• _Task objective_
Turn the material, from the line with "Open the live chat support bubble" to the end, into a JSON list of strings with one string per line and no blank lines. Leave out the pictures.

[Rows from a dataset]
===

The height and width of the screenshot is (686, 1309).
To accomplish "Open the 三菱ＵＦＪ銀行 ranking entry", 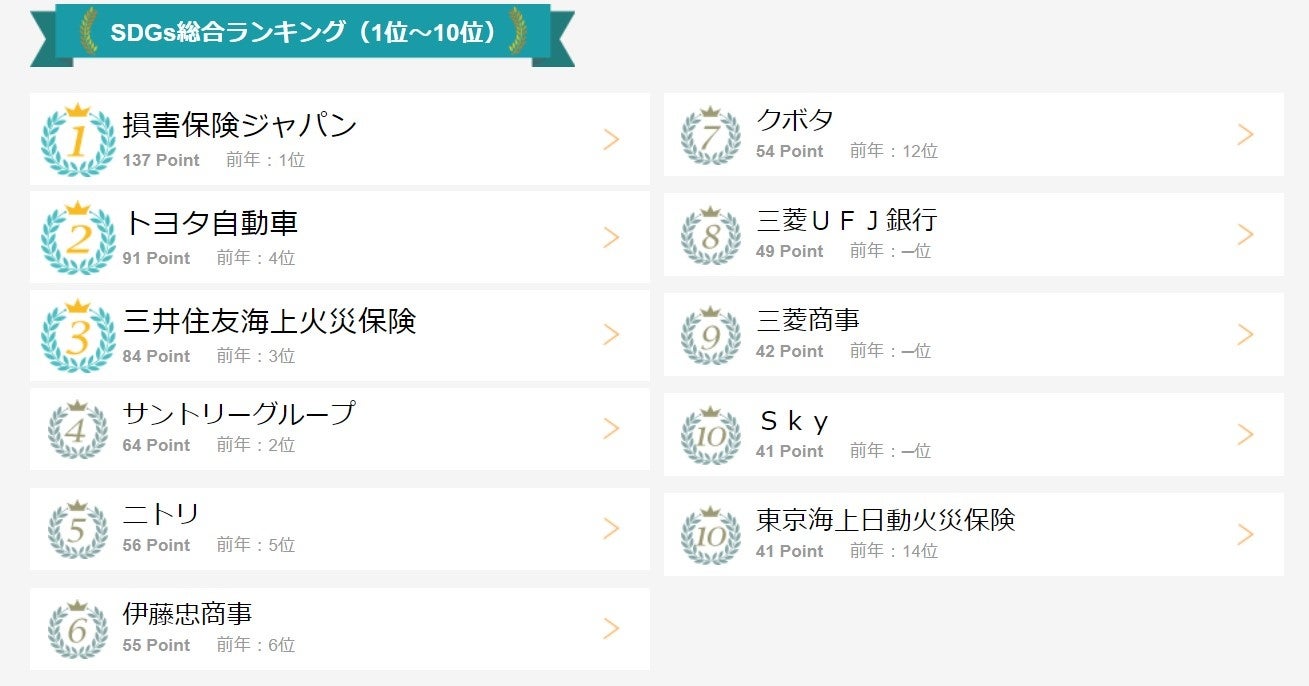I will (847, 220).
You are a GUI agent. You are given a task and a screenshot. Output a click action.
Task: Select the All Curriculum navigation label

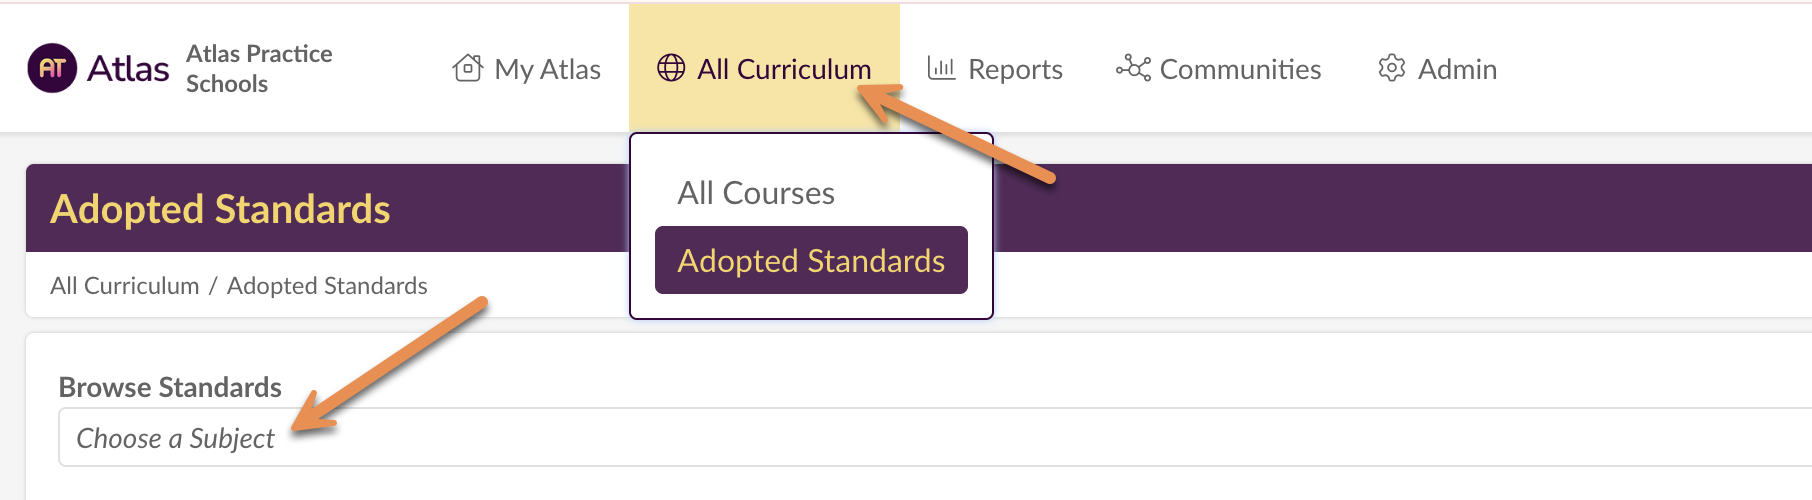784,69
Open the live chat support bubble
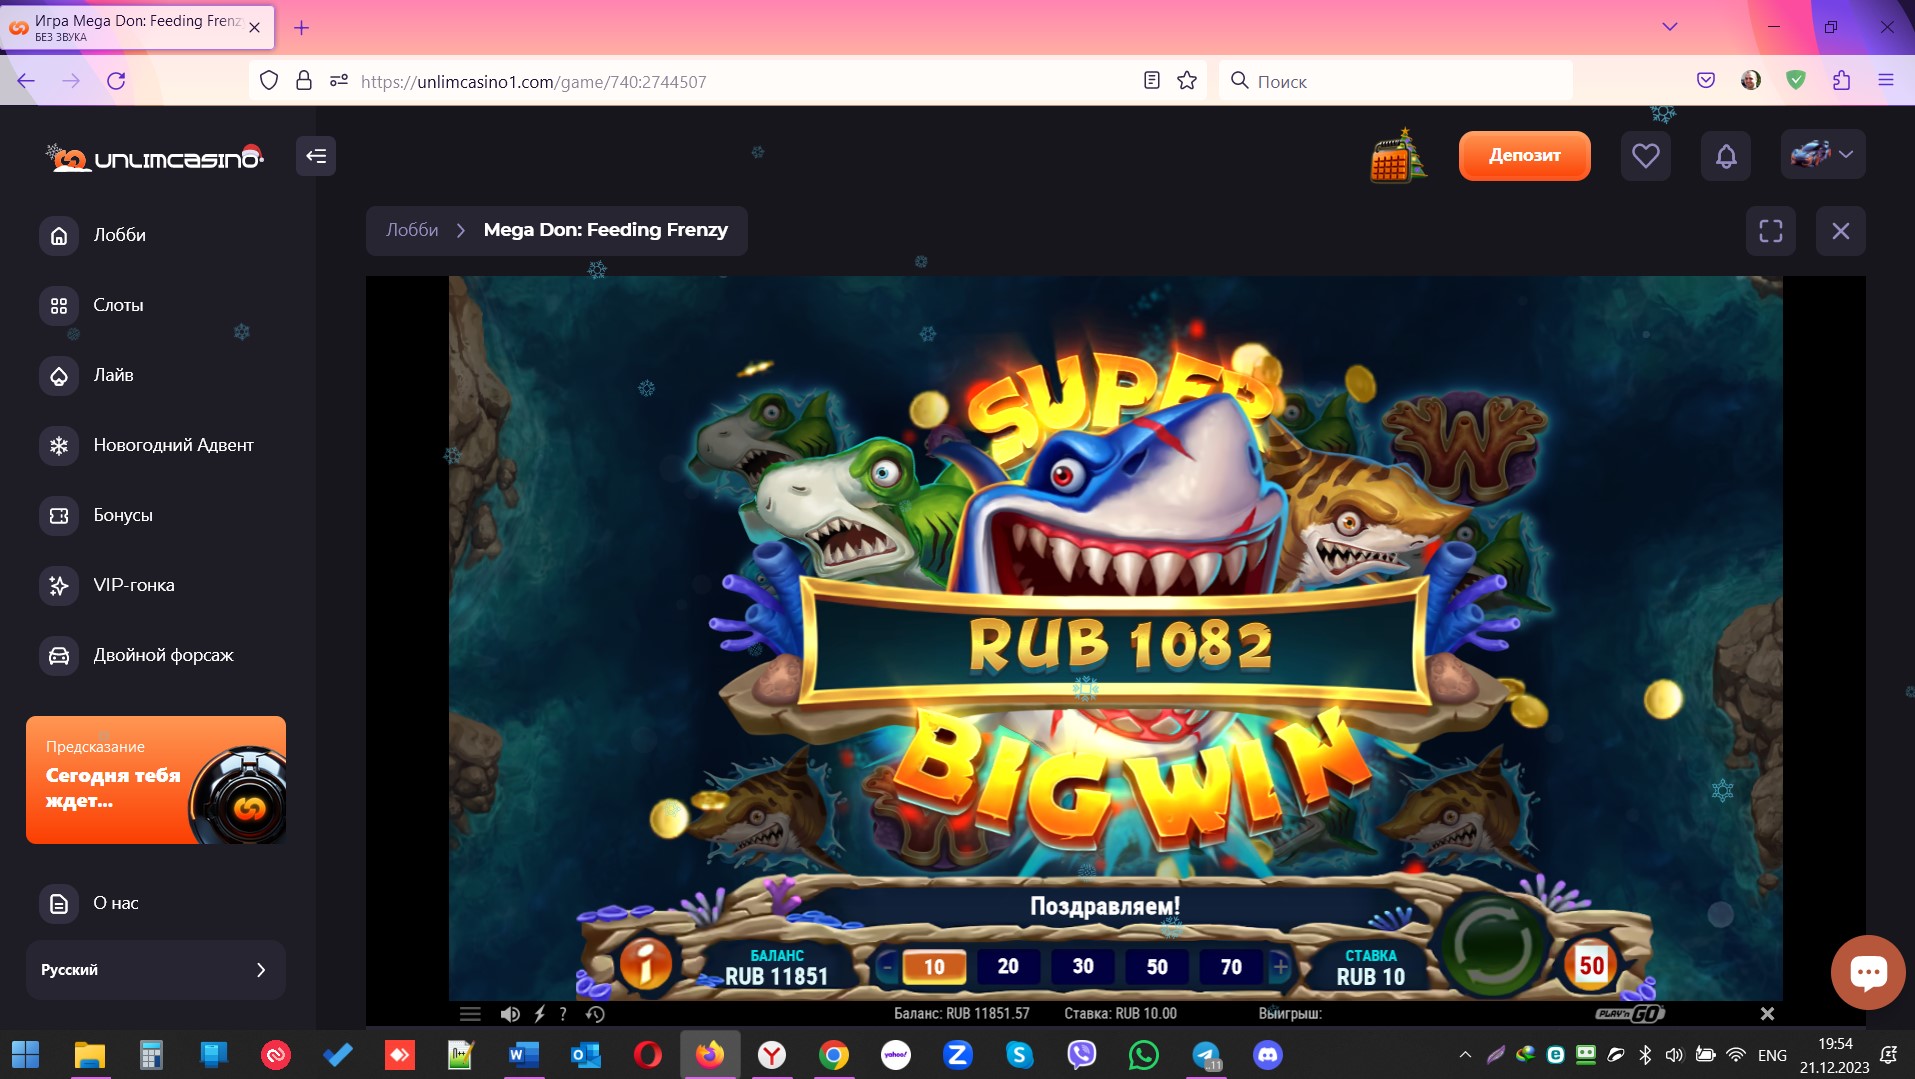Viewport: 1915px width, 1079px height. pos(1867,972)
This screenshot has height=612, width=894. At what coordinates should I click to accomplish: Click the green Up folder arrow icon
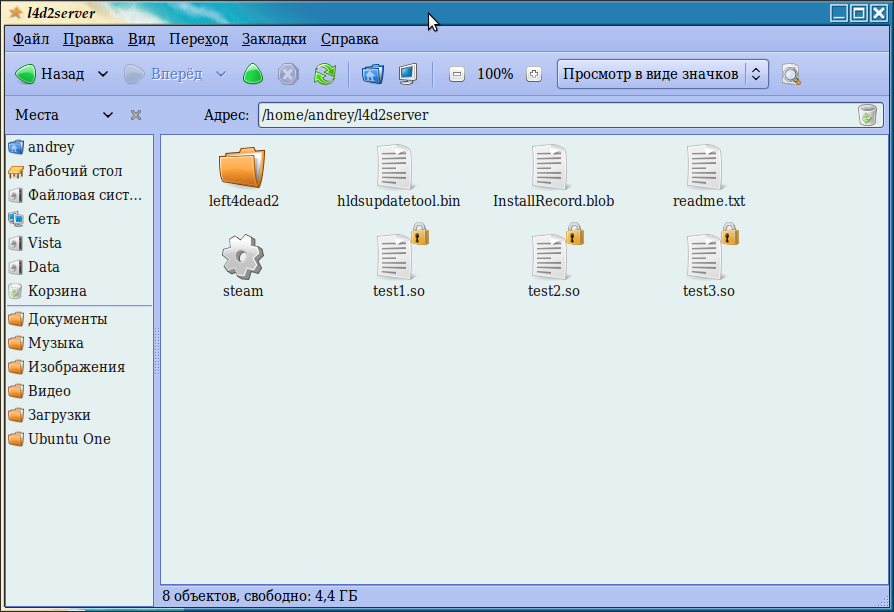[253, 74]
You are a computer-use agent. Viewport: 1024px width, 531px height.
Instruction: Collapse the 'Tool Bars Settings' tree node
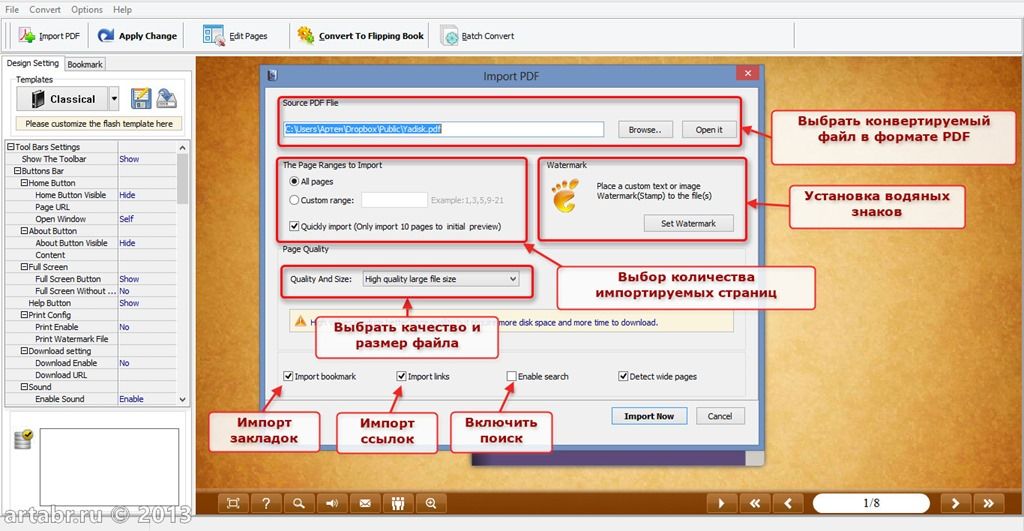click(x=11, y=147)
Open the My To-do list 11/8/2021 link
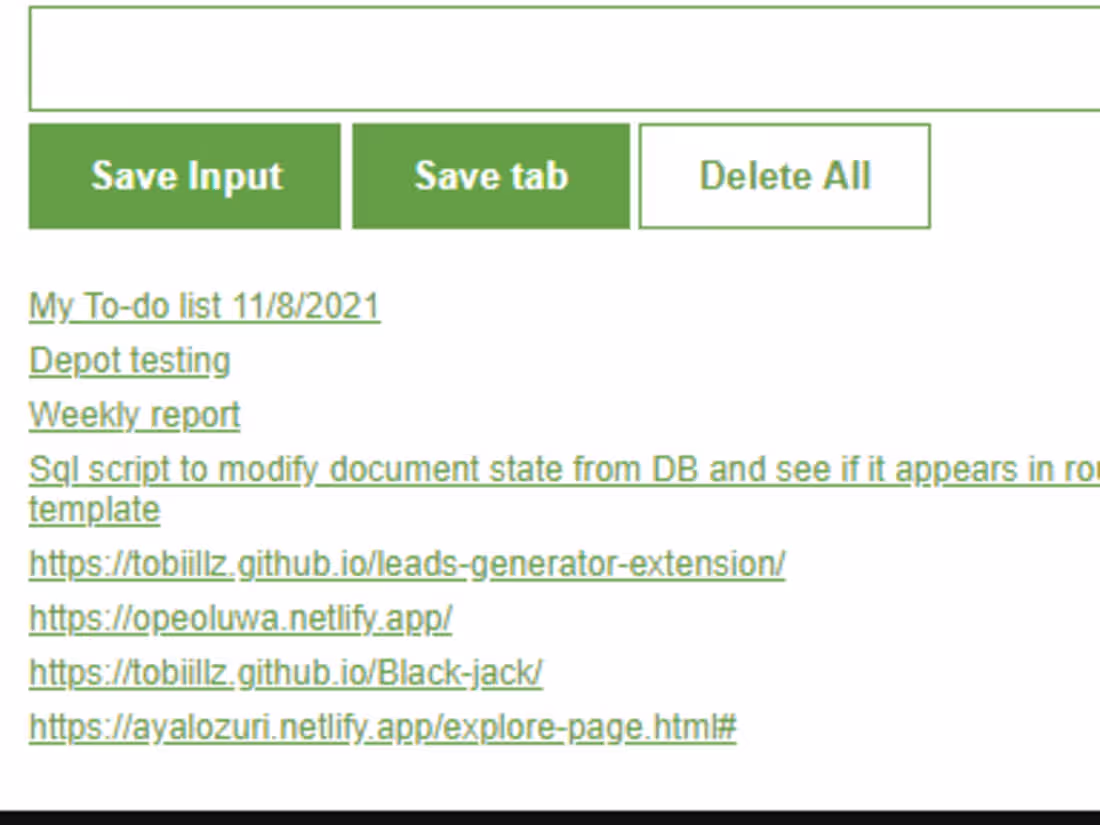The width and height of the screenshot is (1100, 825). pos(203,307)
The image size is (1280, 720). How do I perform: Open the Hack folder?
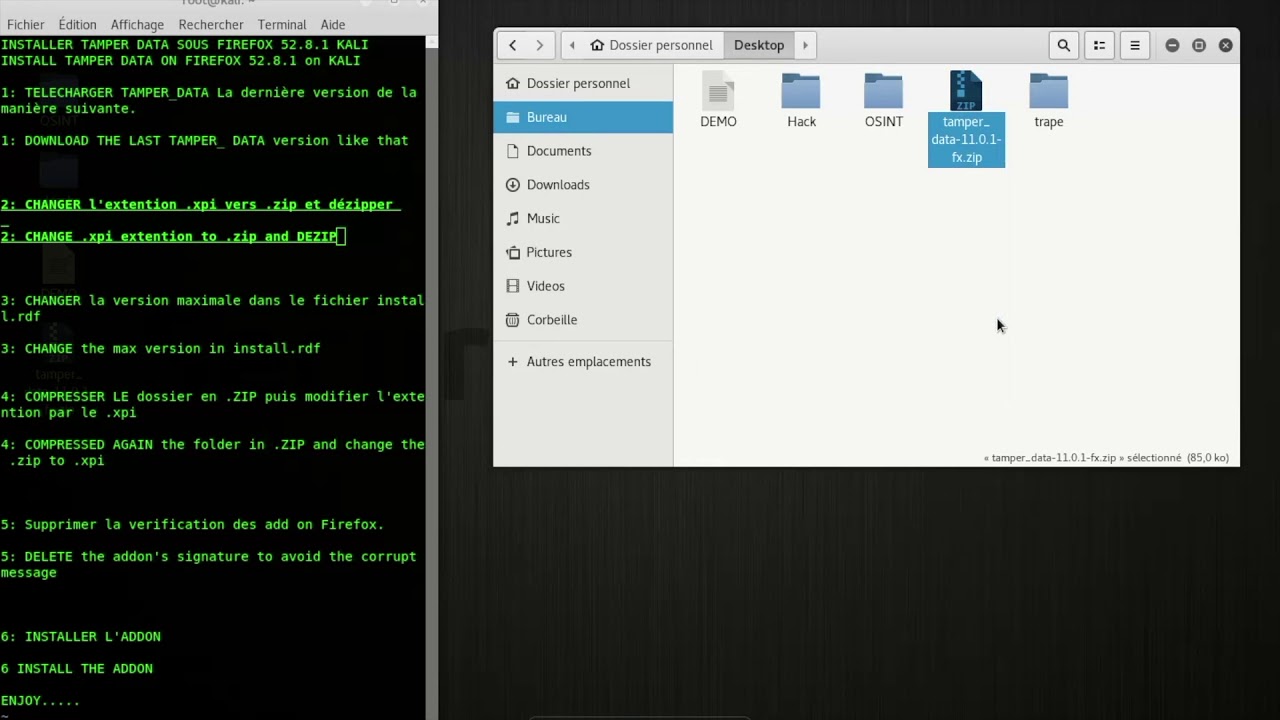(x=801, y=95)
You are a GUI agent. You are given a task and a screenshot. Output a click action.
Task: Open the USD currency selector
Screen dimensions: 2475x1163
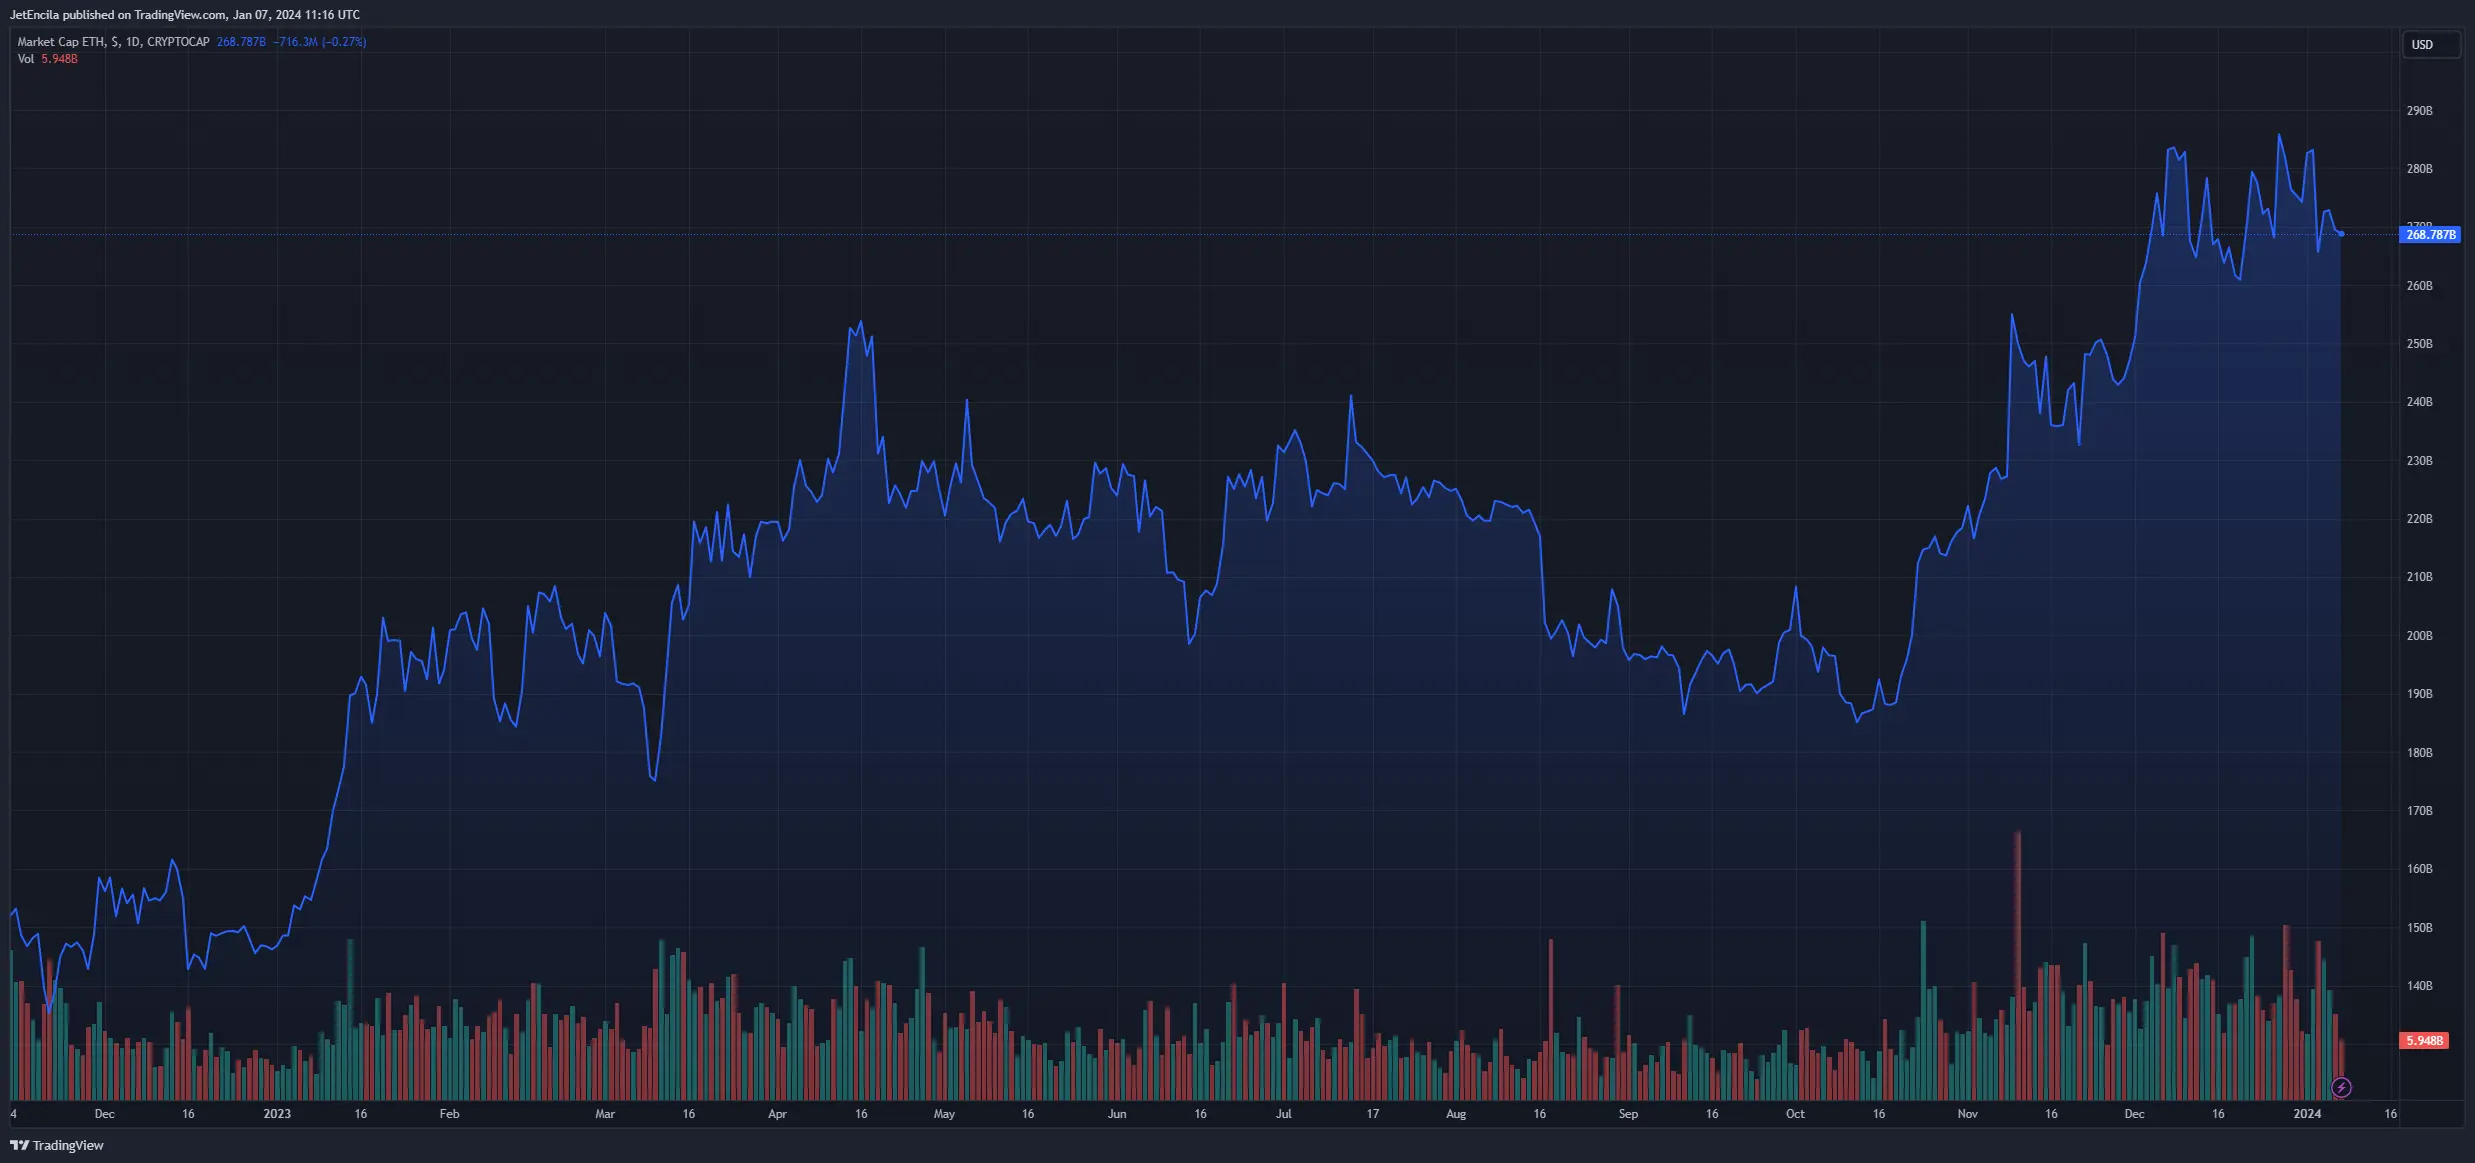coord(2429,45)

===

• _The solution_
[
  "Open the live chat support bubble",
  "Viewport: 1915px width, 1079px height. pos(1867,972)",
  "This screenshot has height=612, width=894. At what coordinates should I click to accomplish: Click the green Up folder arrow icon",
  "[253, 74]",
  "You are a computer-use agent. Viewport: 1024px width, 531px height.",
  "Instruction: Collapse the 'Tool Bars Settings' tree node",
  "click(x=11, y=147)",
  "Open the My To-do list 11/8/2021 link",
  "The width and height of the screenshot is (1100, 825). pos(203,307)",
  "The image size is (1280, 720). How do I perform: Open the Hack folder?",
  "(x=801, y=95)",
  "You are a GUI agent. You are given a task and a screenshot. Output a click action.",
  "Task: Open the USD currency selector",
  "Screen dimensions: 2475x1163",
  "coord(2429,45)"
]